Science is a meld of two ideas: theoretical model building and empirical data gathering. Scientists are hunter-gatherers! These two belong together. Models are needed to interpret empirical data and motivate experiments, and data are needed to substantiate theories or to inspire models.

As an empirical science, system administration leaves a lot to be desired. It is generally not hard to make measurements using the variety of programs available to us; rather, the problem is that in order to make a verifiable assertion, we need repeatability. An experiment that can be repeated many times with the same essential result can be trusted far more than a result obtained only once. It weeds out flukes. But repeatability is virtually unobtainable in social sciences (and system admin is a social science), because when we try to measure things where large groups of people are involved, the conditions under which measurements are made change constantly.

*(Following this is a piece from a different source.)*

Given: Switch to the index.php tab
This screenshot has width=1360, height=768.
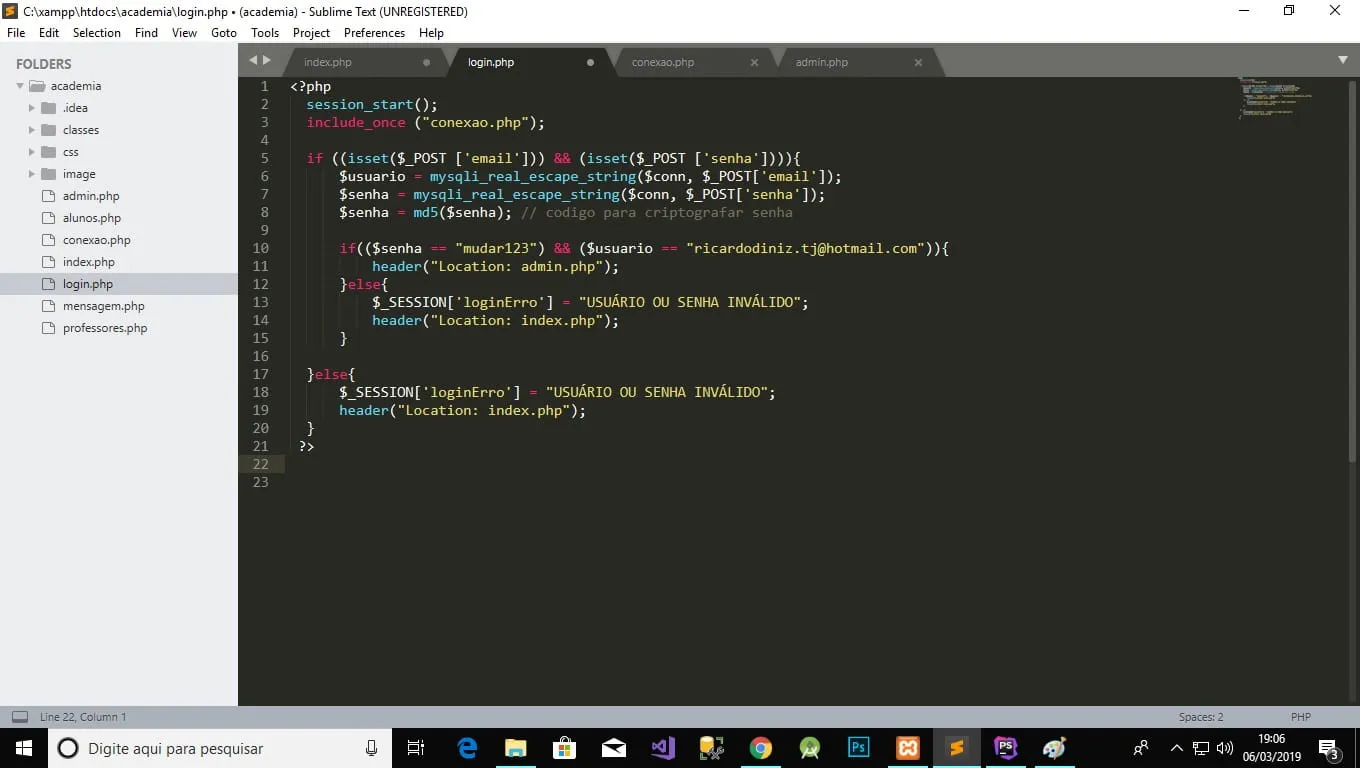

Comparing the results of one trial with the results of another requires performing them both under identical conditions. This problem has confounded the social sciences from their outset, but there the problem lies in asking questions that are too broad or too vague. In system administration, we must ask smaller, more concrete questions.

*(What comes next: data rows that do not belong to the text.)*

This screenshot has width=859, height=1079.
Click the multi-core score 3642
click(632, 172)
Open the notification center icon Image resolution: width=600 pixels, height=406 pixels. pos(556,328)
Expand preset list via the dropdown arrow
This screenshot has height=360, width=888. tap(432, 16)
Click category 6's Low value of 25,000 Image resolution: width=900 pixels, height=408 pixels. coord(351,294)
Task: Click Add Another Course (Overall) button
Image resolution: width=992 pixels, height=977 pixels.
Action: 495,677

For instance, it does not make sense to compare the performance of a computer system during the day with performance measured during the night, and then use the average of those values as being the true performance. There are all kinds of things going on in a computer system that contribute to (and cannot be separated from) performance measurements.

What users do is a very significant influence (often the most important influence) on the system. Comparing a measurement at different times during the human social cycle is asking for trouble. During the night computer users work, during the day they sleep. (Or is it the other way around?) If multiple measurements are to be made, they should be made under virtually comparable conditions and then analyzed statistically to take into account small residual variations in conditions of measurement. Science is not just about measuring stuff, it is also about separating effects that do not belong together. This is one of the themes we shall return to in detail in this series.

So much for experiment. As a theoretical science, system administration almost doesn't exist. Actually, as a theoretician, I have been working on this problem, and I'll get back to this in good time. This should not be taken as an indication that theory is unimportant. On the contrary. Real progress will not be made in science without the ability to refer to a model, a set of assumptions, goals, and intentions. This is where theory will enter.

What kinds of issues will be we able to address with research into system administration?

  • Evaluating system policies
  • General investigative, troubleshooting methods
  • Optimal strategies for solving problems
  • Elucidating failures and problems
  • Discovering the need for new technology
  • Comparing technologies
  • Predicting problems in advance
  • Building simulations of complex systems

Cause and Effect

The central principle behind the behavior of any mechanism is that every effect (every change) is the result of a cause. This might sound painfully obvious, but it is also the part of investigation that is so obvious that it is frequently forgotten by the inexperienced. The art of making an investigation, as Sherlock Holmes knew, is to build a chain (sometimes a more complicated web) connecting the observed evidence with a proposed theory. Until this is done, any "explanation" of a phenomenon is simply speculation or assertion.

  • Something happened or changed.
  • What changed?
  • Does it continue to change?
  • Measure the change.
  • What processes affect the values you measured?
  • Guess an explanation for the change (theory).
  • Test the theory by carrying out several experiments.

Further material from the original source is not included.